Para la segunda mitad (con un hombre demás en el campo y un gol abajo en las cifras), Wilstermann introdujo un par de correctivos: ingresó Axel Bejarano por Romero (inédito en toda la brega) para ocupar el lateral derecho y emplazar a Cardozo al centro del campo. Ciertamente, el flanco quedó mejor cubierto, pero el eje creativo no consiguió mayor volumen.
El marcador castigaba a Wilstermann, cuyo juego tampoco le redimía. Andaveris se hartaba de recibir de espaldas y Salinas apenas entraba en contacto con el balón (le llegaba poco). Estaba semiinconsciente Wilstermann cuando Lizzio volvió a entrar en escena, tomando el balón y amenazando con su indescifrable manejo. Eran momentos en los que el talentoso ex River Plate estaba en todas las batallas y nadie en Wilstermann conseguía detenerle. El partido era de Bolívar, al que no premiaba suficientemente el marcador. Wilstermann, falto de fútbol, acabó desesperado, volcado el ataque y persiguiendo una victoria imposible, que no merecía, lastrado por su falta de imaginación y por un rival que era insultantemente superior.

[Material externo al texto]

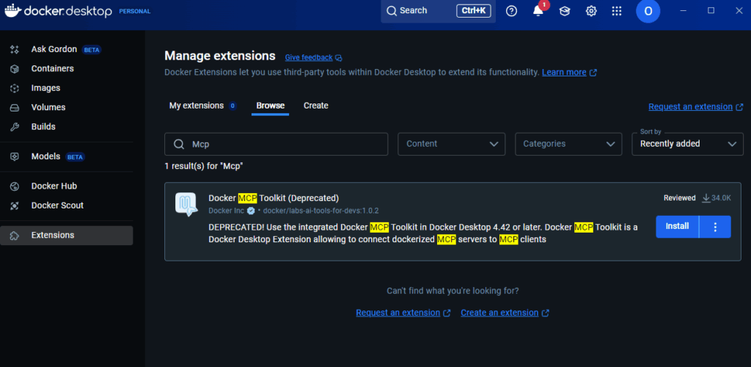Click the user account avatar
Viewport: 751px width, 367px height.
point(648,11)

Cuando Portugal hizo cirugía mayor en su cuadro, quitando a Lizzio y colocando una formación más rácana (montando un 4-4-1, con Cantero como único atacante), Wilstermann optó por prescindir de los laterales y nutrir de creativos el centro del campo, sin que por ello consiguiese mayor volumen de juego. Y si bien mejoró la circulación de pelota, nunca tuvo profundidad. ¿Por qué? Primero por la imprecisión en las habilitaciones (Zárate no logró meter un solo pase entre líneas), segundo por el estatismo de los receptores (y su ingenuidad para caer permanentemente en posición adelantada) y, tercero, por la falta de coordinación entre ejecutores y receptores. De esa conjunción de elementos puede explicarse lo vano y baldío de tanta posesión.
Wilstermann no se rindió, jamás lo ha hecho. Se le podrán discutir el acierto y el plan, pero siempre le asiste una fuerza interior. Prosiguió su pelea aunque cada contragolpe de Bolívar le tentaba el cuerpo. Pidió penalti por una infracción sobre Andaveris y le asistió la razón, aunque no el árbitro (que pitó falta al borde del área). Ni eso le afligió.

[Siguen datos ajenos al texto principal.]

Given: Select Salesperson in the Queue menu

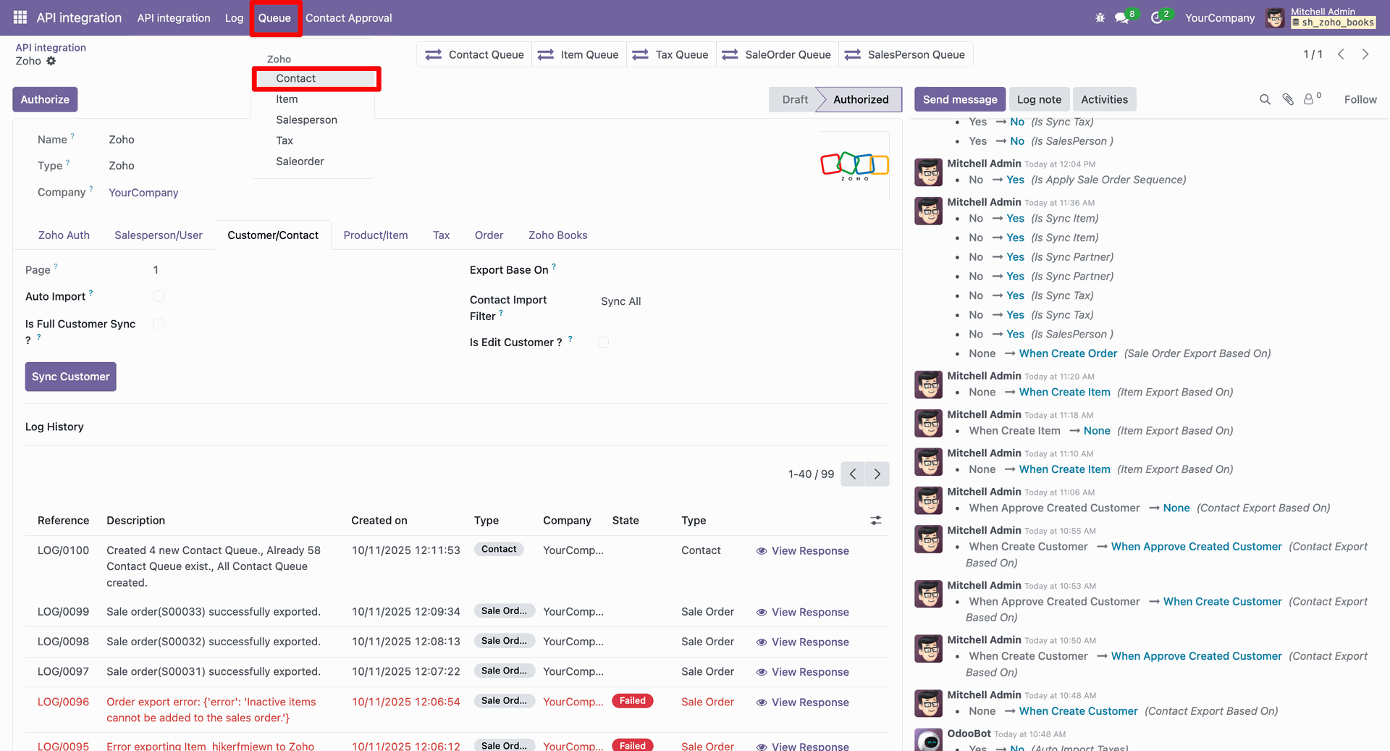Looking at the screenshot, I should pos(306,119).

El esfuerzo era hermoso y suicida, porque no se puede perseguir a Bolívar con un tanto desequilibrio en el campo, menos y un marcador desfavorable, sin recibir una contra directa al mentón. Esta vez tampoco ocurrió. Con Wilstermann desarbolado, Alvarez (que ingresó por Rivero) corrió un contraataque y en el instante de la verdad asistió a Cardozo. Entonces, el volante encaró a Amador y tocó cortó hacia adentro para que Siquita con un toque dulce, un pellizco con la zurda, superara a Robledo. Por un lado resultó un gol consagratorio (del canterano y del pragmatismo celeste) y por otro descubrió un segundo y estremecedor acto de desbalance en la estructura defensiva de Wilstermann. De ahí en más, la batalla sobró. Wilstermann atacó enceguecido. A falta de juego, de circuitos, de talento, abusó de pelotazos frontales, de estériles toques entre líneas. Nunca inquietó a los celestes. Firmes en el fondo. Controlando espacios y ritmo.
Y de Wilstermann, qué decir. Quizá que se merece el estadio y la afición que le rodea: con todo perdido, el Capriles aplaudió a sus futbolistas. No importa la derrota si se acompaña de la entrega total, del esfuerzo absoluto. Del orgullo.
Así terminó el partido, con todos destrozados y el árbitro sin despeinarse. En cuanto pitó Mancilla se acabó el combate y se olvidaron las afrentas, vencedores unos y ganadores todos.
Wilstermann: Robledo; Cardozo, Zenteno, Zanotti, Rodríguez; Andrada, Romero (A. Bejarano) (Zárate), Suárez; De Francesco (López), Salinas y Andaveris.
Bolívar: Lampe; Vargas, Eguino (Valverde), Méndez, Juárez; Flores, Miranda (Siquita), Cardozo, Rivero (Álvarez); Lizio (Cantero) y Campos.